ECHANGES PLURIDISCIPLINAIRES

LE JUGE, VIVANT ORACLE DU DROIT

Publié le 3 Octobre 2013 par Dr Oswald KPENGLA-S in RAISONNEMENT JURIDIQUE

QU’EST-CE QUE JUGER?
Quand un juge décide, il fait œuvre de « jurisprudence », un concept très vaste en théorie, qui va de l’application stricte de la loi jusqu’à l’interprétation des nécessités sociales, en passant par l’imitation de ce que d’autres juges auront décidé antérieurement pour des faits analogues. Il puise dans ce faisceau pour interpréter la cause qui lui est soumise, charge qui fait de lui, comme le disait au XVIIIème siècle William BLACKSTONE, « le vivant oracle du droit ».

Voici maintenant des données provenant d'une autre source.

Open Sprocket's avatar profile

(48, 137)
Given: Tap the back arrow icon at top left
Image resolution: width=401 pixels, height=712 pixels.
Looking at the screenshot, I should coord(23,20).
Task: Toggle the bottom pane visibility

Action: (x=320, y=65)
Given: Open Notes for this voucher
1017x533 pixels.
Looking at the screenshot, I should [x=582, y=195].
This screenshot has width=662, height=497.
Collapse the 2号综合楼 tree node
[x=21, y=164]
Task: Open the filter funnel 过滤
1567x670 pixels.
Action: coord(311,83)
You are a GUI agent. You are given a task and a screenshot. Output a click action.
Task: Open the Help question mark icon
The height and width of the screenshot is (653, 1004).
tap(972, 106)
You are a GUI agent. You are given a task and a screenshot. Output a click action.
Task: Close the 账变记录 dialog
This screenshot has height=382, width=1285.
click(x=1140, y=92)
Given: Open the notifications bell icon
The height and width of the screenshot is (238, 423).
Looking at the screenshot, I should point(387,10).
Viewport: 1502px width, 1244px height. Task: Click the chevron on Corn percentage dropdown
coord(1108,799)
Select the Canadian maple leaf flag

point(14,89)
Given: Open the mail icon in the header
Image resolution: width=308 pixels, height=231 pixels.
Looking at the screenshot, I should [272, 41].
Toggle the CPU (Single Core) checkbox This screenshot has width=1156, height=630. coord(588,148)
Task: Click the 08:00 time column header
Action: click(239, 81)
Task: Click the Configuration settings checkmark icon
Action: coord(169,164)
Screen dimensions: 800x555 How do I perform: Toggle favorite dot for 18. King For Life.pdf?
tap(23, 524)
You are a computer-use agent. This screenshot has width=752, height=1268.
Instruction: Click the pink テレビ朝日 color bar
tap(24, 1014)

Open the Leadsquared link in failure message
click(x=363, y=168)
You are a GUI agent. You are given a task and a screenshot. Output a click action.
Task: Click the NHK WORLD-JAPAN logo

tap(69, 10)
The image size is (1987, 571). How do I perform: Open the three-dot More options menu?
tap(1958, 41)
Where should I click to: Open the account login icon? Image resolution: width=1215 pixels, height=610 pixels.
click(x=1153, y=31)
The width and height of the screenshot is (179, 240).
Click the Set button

- Il s’acquitte de la tâche d’abord selon la raison ou, si l’on préfère, la logique rationnelle. C’est parce que tout système juridique se présente comme cohérent et rationnel que le jugement de droit cherche dans la logique le premier de ses guides. Cette notion floue qu’on appelle équité procède du principe logique qui veut que des mêmes faits soient jugés de même manière. C’est l’illogisme de classe que sanctionne La Fontaine quand il écrit : « Selon que vous serez puissant ou misérable, les jugements de cour vous rendront blanc ou noir ». La vertu sociale qui s’attache le plus nettement à l’inspiration logique du jugement est sa prévisibilité. Si le droit est rationnel, et que le juge suit le droit, le jugement sera prévisible : on ne va pas en justice comme on jour à la roulette. Mais cette prévisibilité est contrebalancée par le caractère inattendu, toujours singulier, des situations en cause. La répétition massive de mêmes décisions pour de mêmes litiges (en matière de divorce par consentement mutuel par exemple) peut faire penser à une justice automatique, dans laquelle l’interprétation du juge pourrait être remplacée par le logiciel approprié. Or le justiciable exige que la spécificité de son cas soit prise en compte. Et cette subjectivité-là, c’est à l’ensemble des facettes sensibles de l’esprit du juge qu’elle fait appel.

- Vient ensuite le précédent ou, comme le disait le philosophe Jeremy BENTHAM, l’amour qu’ont les juges pour cette postérité engendrée par eux. La règle du précédent prévaut dans le système britannique et plus largement dans le droit anglo-américain. Elle veut que le juge qui décide d’un cas recherche la dernière décision pertinente prise par l’un de ses pairs pour un cas semblable. C’est de la dissemblance relative de son affaire à lui qu’il tirera sa marge de liberté et d’interprétation. Le précédent exprime techniquement l’une des propriétés majeures du droit et des institutions. Le droit conserve la société, mais comme la société change, il en assume les changements tout en faisant comme si le changement n’était que répétition.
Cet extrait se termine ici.